# Assignment 1
In the article on the Charity Commission's RSPCA case, in what year did the regulator begin looking into the charity?
# Assignment 2
List every continuing concern about governance reform that the article on the RSPCA case attributes to the Charity Commission.
# Assignment 3
Please reproduce everything in the RSPCA article from "The regulator said it" down to "the regulator said.".

# Provided text
Charity Commission closes six-year case into the RSPCA

The regulator says the governance reforms introduced by the animal charity go further than needed to address its concerns

The Charity Commission has said it is satisfied with governance changes put in place by the RSPCA and closed its long-running scrutiny of the charity. 

The regulator began looking into the charity in 2014 after serious concerns were identified, including frequent changes in its leadership and a sustained reliance on trustees acting as interim chief executives, the commission said. 

The regulator said the “unusual practice” went on for too long, “risking public confidence in an important national institution

The commission handed an official warning to the charity in 2018, after concluding the charity’s trustees mismanaged the process of agreeing a large pay-off to Michael Ward, its former acting chief executive. 

The commission said it continued to have concerns about the charity’s progress in reforming its governance, including the large size of its trustee body, referred to as its council, which included 25 people; the long terms of office of its trustees; and what the regulator called “excessive involvement of council members in day-to-day issues usually the responsibility of the executive and staff”. 

The regulator said it told the charity to take immediate steps to rectify the problems, which was followed by the RSPCA announcing an overhaul of its governance arrangements. 

The commission has now said that the constitutional changes put forward by the charity, which were adopted last year, have gone beyond answering its concerns. These include the reduction of the trustee body to 12 people. 

“The commission subsequently monitored the implementation of these changes and is now satisfied that the charity has acted on its regulatory advice and used this as an opportunity to make significant changes to its leadership and governance,” the regulator said. 

“The RSPCA’s relationship with the commission has now moved to a regular footing.

“This means the charity’s structures are considered improved and able to deal with new issues should they arise.”

René Olivieri, chair of the RSPCA, said: “We welcome this positive announcement by the Charity Commission and it’s heartening to see we have gone further than its recommendations.

“This achievement is thanks to all those who have served on the council, both currently and previously. They made brave, bold decisions to strengthen and modernise the RSPCA’s governance.

“We have worked hard to create a smaller, experienced and focused board of trustees in line with other major charities and the Charity Governance Code, and to bed in these changes at a time when the charity was also rescuing the animals most in need during a global pandemic.”

# Source data
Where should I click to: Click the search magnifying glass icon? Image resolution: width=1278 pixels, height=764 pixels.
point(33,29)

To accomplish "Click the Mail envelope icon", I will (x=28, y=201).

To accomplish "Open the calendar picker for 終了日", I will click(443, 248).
* * *
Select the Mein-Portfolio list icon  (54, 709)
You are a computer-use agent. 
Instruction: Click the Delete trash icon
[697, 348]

# Answer box 1
2014

# Answer box 2
- The large size of the trustee body (the council), which included 25 people
- The long terms of office of its trustees
- Excessive involvement of council members in day-to-day issues usually the responsibility of the executive and staff

# Answer box 3
The regulator said it told the charity to take immediate steps to rectify the problems, which was followed by the RSPCA announcing an overhaul of its governance arrangements. 

The commission has now said that the constitutional changes put forward by the charity, which were adopted last year, have gone beyond answering its concerns. These include the reduction of the trustee body to 12 people. 

“The commission subsequently monitored the implementation of these changes and is now satisfied that the charity has acted on its regulatory advice and used this as an opportunity to make significant changes to its leadership and governance,” the regulator said.